Yang paling ingin saya baca adalah The Battle of Badr. Perkiraan saya itu buku soal Perang Badar yang sangat dibanggakan di kalangan Islam.
BACA JUGA: Telat Jatah
Saya ingin tahu cara pandang DeLiang mengenai perang itu. Apakah memandangnya sebagai perjuangan Islam atau sebagai peristiwa perang pada umumnya.
Selama di madrasah dulu, saya selalu hanya membaca sejarah Islam satu versi. Yakni versi buku pelajaran Tarikh Islam. Itulah yang saya terima sebagai kebenaran peristiwa. Apalagi, guru kami sering menambahkan opini sehingga berbagai peristiwa terasa lebih menggugah.

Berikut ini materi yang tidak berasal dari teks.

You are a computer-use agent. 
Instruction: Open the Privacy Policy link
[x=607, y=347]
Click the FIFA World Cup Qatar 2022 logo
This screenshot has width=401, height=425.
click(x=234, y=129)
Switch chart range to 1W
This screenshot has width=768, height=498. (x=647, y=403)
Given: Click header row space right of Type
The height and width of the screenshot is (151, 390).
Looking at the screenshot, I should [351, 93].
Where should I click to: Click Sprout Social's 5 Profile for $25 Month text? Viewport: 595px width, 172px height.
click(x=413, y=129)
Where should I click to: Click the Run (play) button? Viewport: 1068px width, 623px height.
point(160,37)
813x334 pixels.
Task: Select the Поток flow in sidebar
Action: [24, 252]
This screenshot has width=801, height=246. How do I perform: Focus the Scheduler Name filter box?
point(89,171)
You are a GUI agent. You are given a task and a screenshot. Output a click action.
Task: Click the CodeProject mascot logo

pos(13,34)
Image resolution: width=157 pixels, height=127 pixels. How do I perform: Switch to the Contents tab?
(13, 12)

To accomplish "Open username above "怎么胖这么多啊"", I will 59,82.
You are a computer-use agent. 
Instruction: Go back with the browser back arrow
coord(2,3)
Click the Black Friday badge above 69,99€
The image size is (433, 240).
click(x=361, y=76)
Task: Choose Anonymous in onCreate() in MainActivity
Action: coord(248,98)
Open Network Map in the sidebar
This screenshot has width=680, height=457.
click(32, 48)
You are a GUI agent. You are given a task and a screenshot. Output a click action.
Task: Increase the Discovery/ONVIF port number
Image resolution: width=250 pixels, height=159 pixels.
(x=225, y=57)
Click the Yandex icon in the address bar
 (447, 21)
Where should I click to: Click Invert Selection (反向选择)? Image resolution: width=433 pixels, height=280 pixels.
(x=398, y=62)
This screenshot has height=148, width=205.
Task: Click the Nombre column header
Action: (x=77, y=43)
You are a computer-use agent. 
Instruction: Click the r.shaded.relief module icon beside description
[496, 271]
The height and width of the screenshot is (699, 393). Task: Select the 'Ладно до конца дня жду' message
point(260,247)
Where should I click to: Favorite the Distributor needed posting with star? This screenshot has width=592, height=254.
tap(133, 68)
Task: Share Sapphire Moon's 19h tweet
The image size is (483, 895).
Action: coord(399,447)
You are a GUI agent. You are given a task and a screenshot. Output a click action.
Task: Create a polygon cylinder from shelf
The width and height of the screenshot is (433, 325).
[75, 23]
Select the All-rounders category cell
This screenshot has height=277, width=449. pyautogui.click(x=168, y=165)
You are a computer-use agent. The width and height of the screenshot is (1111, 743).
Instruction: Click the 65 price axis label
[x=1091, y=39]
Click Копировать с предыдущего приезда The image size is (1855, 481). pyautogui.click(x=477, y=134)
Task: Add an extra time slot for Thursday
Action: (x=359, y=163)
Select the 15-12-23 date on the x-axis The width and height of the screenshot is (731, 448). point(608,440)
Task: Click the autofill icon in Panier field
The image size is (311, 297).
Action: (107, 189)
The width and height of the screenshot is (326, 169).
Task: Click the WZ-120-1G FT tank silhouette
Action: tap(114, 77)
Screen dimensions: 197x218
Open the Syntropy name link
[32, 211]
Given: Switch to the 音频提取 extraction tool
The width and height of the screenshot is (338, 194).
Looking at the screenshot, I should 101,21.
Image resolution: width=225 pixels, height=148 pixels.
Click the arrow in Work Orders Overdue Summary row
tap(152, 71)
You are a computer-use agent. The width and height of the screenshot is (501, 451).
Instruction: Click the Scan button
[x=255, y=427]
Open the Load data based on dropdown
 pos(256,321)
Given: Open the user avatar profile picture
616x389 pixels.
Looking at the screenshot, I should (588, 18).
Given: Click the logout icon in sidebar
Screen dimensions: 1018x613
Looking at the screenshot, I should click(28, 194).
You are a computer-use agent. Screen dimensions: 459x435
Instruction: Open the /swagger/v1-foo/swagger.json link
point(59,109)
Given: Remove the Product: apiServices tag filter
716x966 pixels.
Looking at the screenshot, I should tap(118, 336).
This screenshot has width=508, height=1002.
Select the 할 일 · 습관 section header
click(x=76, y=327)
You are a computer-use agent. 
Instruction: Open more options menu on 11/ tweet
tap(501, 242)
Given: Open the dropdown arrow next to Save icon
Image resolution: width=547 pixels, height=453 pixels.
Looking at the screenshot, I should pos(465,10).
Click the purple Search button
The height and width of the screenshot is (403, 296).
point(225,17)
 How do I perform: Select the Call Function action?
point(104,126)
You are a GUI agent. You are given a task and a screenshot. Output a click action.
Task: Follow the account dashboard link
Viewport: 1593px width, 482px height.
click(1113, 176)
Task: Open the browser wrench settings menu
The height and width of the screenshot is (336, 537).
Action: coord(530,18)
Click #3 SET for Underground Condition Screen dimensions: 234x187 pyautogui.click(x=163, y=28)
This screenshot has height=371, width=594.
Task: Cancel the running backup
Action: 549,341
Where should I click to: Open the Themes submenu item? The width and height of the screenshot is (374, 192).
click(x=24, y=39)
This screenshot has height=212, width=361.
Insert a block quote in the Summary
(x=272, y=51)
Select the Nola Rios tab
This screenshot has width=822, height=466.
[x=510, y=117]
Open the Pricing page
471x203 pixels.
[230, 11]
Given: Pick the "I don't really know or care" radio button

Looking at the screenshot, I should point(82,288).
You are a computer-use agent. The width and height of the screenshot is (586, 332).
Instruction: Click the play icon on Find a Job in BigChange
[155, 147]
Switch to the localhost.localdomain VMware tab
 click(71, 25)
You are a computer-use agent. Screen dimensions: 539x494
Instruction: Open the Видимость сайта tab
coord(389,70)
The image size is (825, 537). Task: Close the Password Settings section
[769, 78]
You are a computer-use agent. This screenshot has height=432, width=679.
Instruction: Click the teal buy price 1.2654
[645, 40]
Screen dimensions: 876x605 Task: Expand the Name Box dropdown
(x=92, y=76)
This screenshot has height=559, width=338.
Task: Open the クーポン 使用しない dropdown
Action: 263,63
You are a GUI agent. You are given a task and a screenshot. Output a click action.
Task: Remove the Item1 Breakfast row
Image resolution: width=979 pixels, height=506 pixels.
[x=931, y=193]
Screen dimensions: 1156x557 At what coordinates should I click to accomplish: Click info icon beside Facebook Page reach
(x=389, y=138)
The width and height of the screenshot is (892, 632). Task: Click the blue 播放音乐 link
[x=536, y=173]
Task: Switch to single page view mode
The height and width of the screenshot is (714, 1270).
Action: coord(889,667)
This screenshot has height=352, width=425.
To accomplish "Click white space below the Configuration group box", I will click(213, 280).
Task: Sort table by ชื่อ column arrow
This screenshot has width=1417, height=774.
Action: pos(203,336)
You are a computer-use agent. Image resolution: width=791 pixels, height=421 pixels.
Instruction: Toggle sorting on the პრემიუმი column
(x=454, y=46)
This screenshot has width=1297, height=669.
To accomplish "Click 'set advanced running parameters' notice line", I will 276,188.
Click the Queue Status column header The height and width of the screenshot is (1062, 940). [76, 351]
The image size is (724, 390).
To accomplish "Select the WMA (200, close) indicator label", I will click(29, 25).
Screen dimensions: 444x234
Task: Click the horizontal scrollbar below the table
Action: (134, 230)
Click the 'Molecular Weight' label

Kelak, setelah jadi wartawan muda, saya baru tahu bahwa peristiwa yang sama bisa ditulis dengan kesan yang berbeda -karena ditulis dari sudut pihak lawan di perang itu.
"Apakah DeLiang membaca literatur Perang Badar yang berbahasa Inggris?"
"Dia baca literatur Inggris. Tetapi sangat terbatas. Lalu membaca Perang Badar dalam literatur bahasa Indonesia," ujar sang ayah.
"Apakah The Battle of Badr berisi analisis DeLiang tentang perang itu atau lebih bersifat saduran?"
"Saya lihat isinya campuran. Ada imajinasi, ada time travel, time machine, dan ada fakta-fakta perang itu sendiri," ujar Ario.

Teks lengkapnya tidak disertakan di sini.